BACKGROUND: Neonatal mortality remains high in Tanzania at approximately 20 deaths per 1000 live births. Low birthweight, prematurity, and asphyxia are associated with neonatal mortality; however, no studies have assessed the value of combining underlying conditions and vital signs to provide clinicians with early warning of infants at risk of mortality. The aim of this study was to identify risk factors (including vital signs) associated with neonatal mortality in the neonatal intensive care unit (NICU) in Bugando Medical Centre (BMC), Mwanza, Tanzania; to identify the most accurate generalised linear model (GLM) or decision tree for predicting mortality; and to provide a tool that provides clinically relevant cut-offs for predicting mortality that is easily used by clinicians in a low-resource setting. METHODS: In total, 165 neonates were enrolled between November 2019 and March 2020, of whom 80 (48.5%) died. We competed the performance of GLMs and decision trees by resampling the data to create training and test datasets and comparing their accuracy at correctly predicting mortality. RESULTS: GLMs always outperformed decision trees.

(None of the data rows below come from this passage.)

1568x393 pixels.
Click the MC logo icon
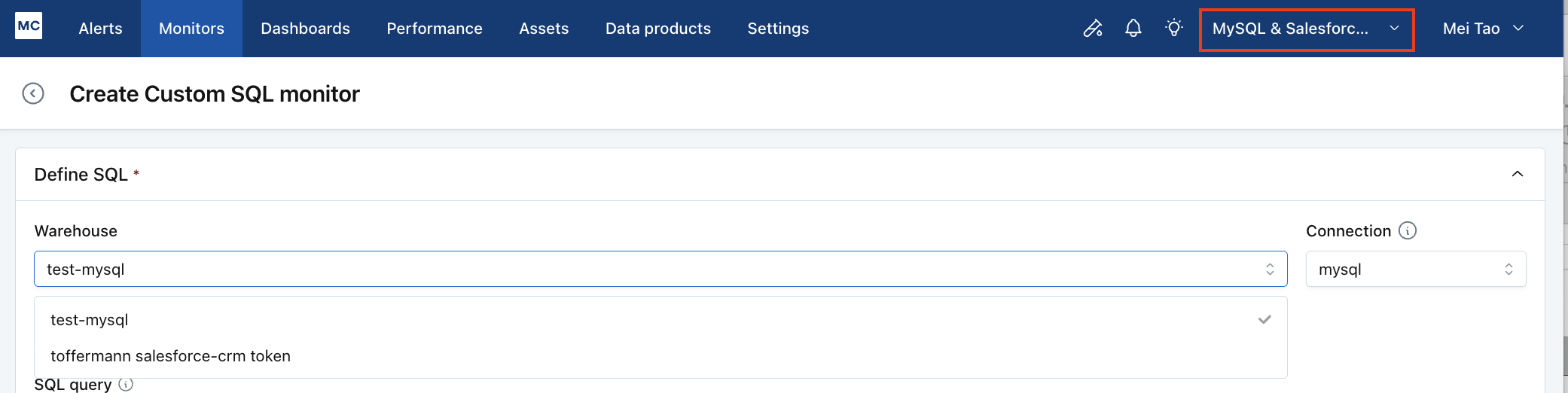coord(29,26)
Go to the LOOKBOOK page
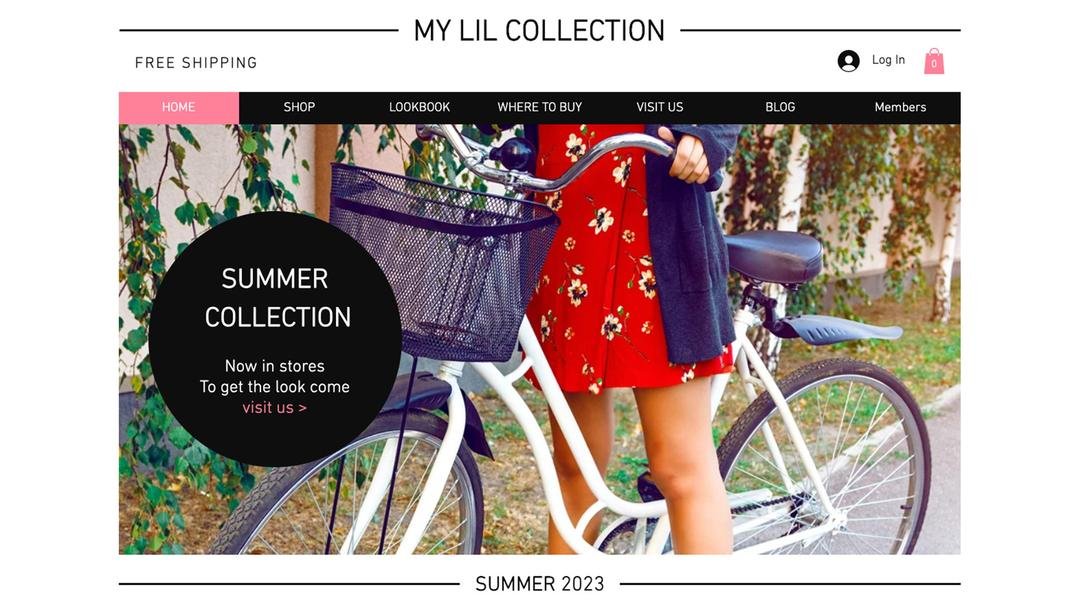The width and height of the screenshot is (1080, 608). click(x=419, y=107)
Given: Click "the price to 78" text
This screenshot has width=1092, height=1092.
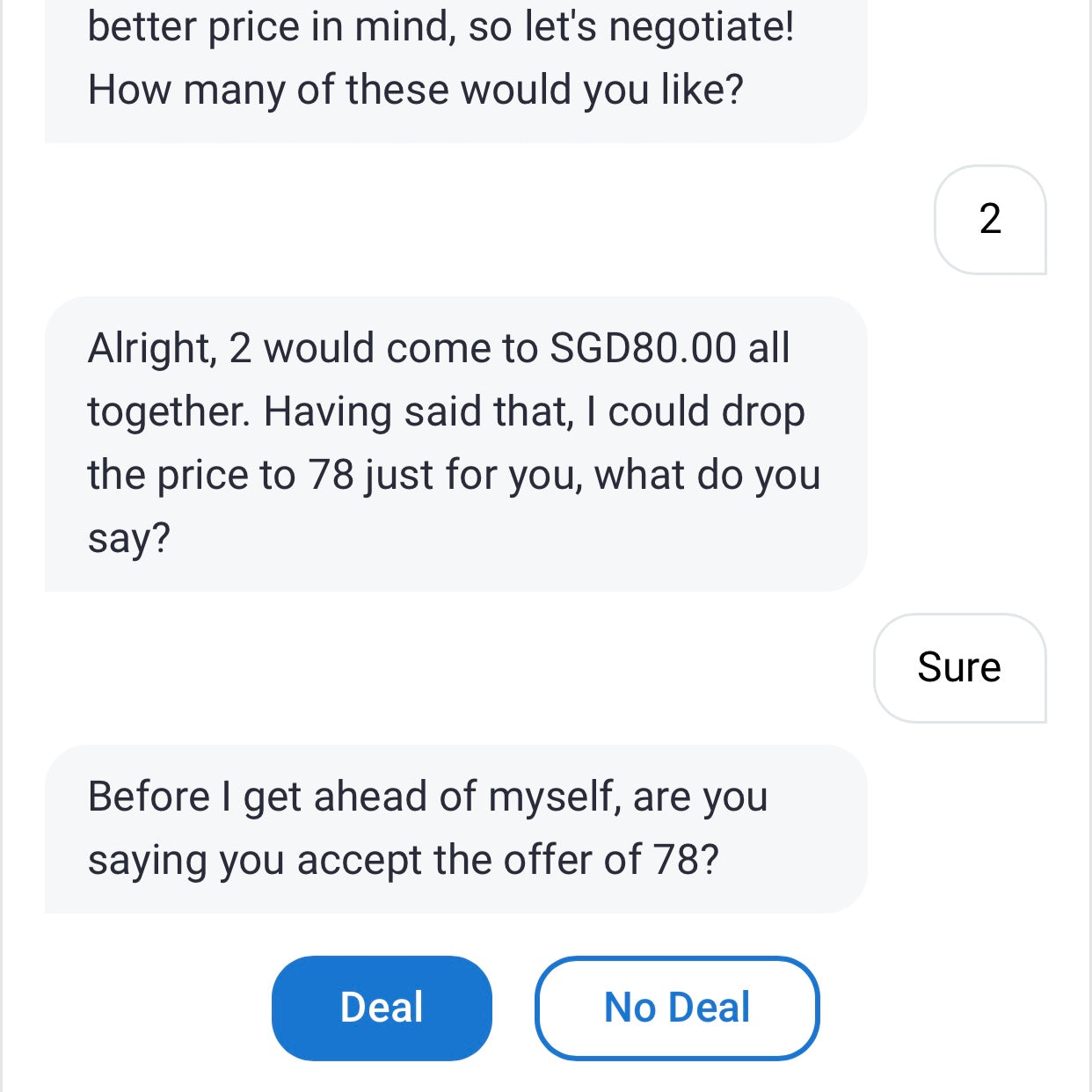Looking at the screenshot, I should click(x=220, y=475).
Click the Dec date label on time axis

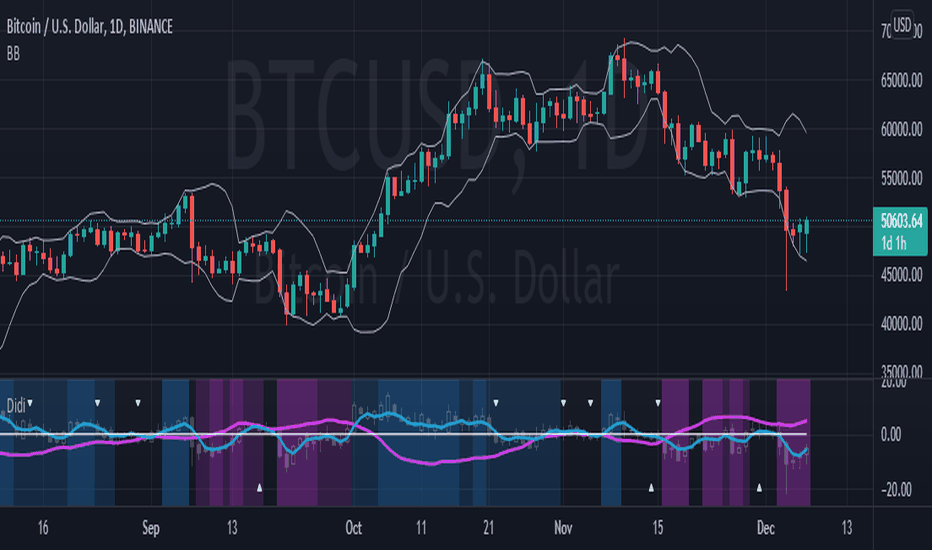point(766,528)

The best fitting GLM showed that (for standardised risk factors) temperature (OR 0.61, 95% CI 0.40–0.90), birthweight (OR 0.33, 95% CI 0.20–0.52), and oxygen saturation (OR 0.66, 95% CI 0.45–0.94) were negatively associated with mortality, while heart rate (OR 1.59, 95% CI 1.10–2.35) and asphyxia (OR 3.23, 95% 1.25–8.91) were risk factors. To identify the tool that balances accuracy and with ease of use in a low-resource clinical setting, we compared the best fitting GLM with simpler versions, and identified the three-variable GLM with temperature, heart rate, and birth weight as the best candidate. For this tool, cut-offs were identified using receiver operator characteristic (ROC) curves with the optimal cut-off for mortality prediction corresponding to 76.3% sensitivity and 68.2% specificity. The final tool is graphical, showing cut-offs that depend on birthweight, heart rate, and temperature. CONCLUSIONS: Underlying conditions and vital signs can be combined into simple graphical tools that improve upon the current guidelines and are straightforward to use by clinicians in a low-resource setting.